* [SHORT TASK]: Pull out each line of the data below that contains the word "pixels", and copy those lines unchanged.

* [SUPPLIED DATA]:

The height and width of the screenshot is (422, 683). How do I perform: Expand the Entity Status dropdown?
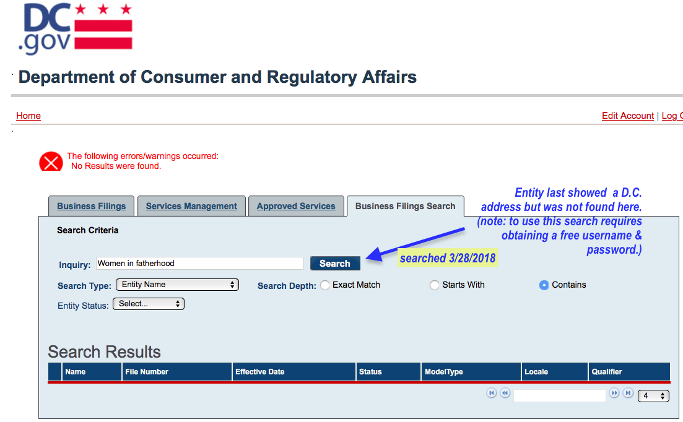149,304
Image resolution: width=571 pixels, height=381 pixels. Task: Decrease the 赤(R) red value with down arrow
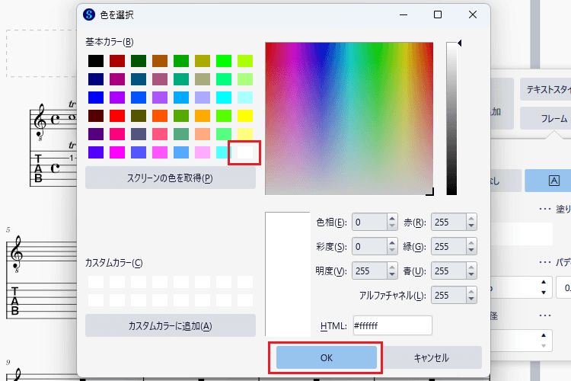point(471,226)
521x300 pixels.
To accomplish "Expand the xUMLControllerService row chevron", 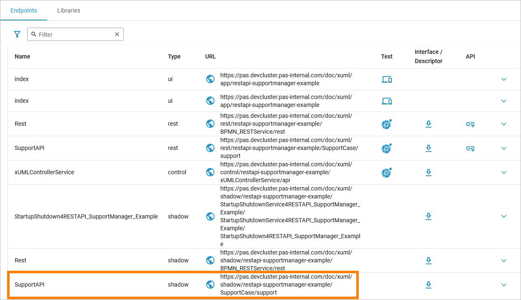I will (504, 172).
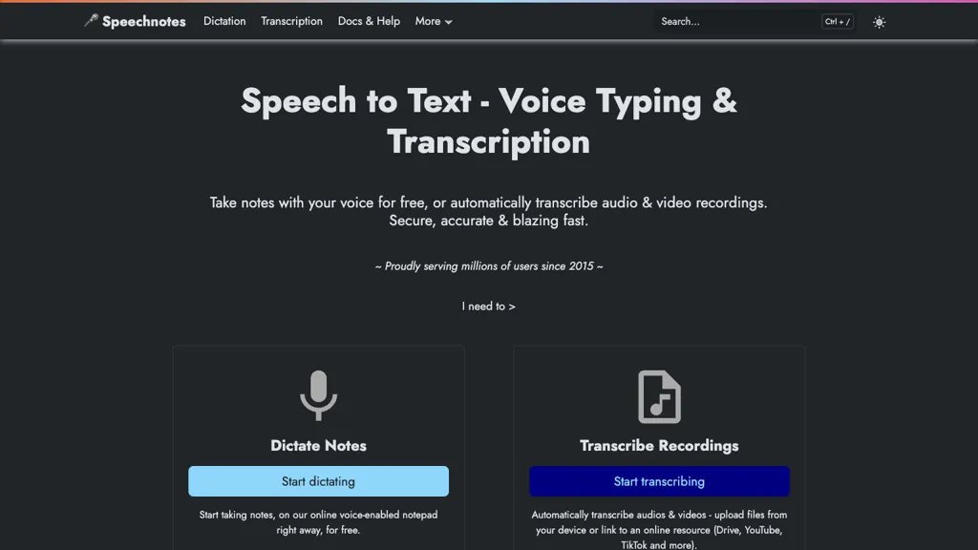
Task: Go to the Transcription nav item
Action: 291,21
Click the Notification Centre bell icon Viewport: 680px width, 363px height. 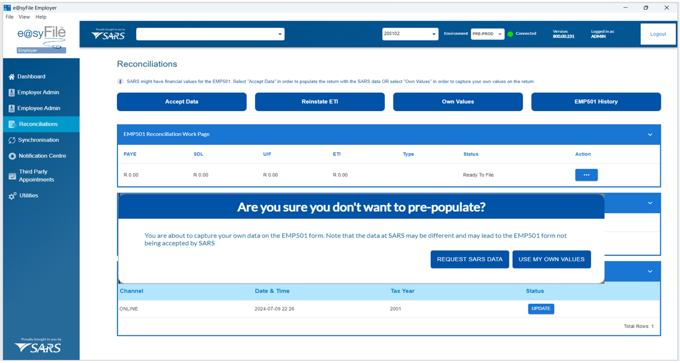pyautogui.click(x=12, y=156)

* [EXERCISE ANSWER]:
Image resolution: width=571 pixels, height=381 pixels. Task: Decrease the 赤(R) red value with down arrow
521x300 pixels.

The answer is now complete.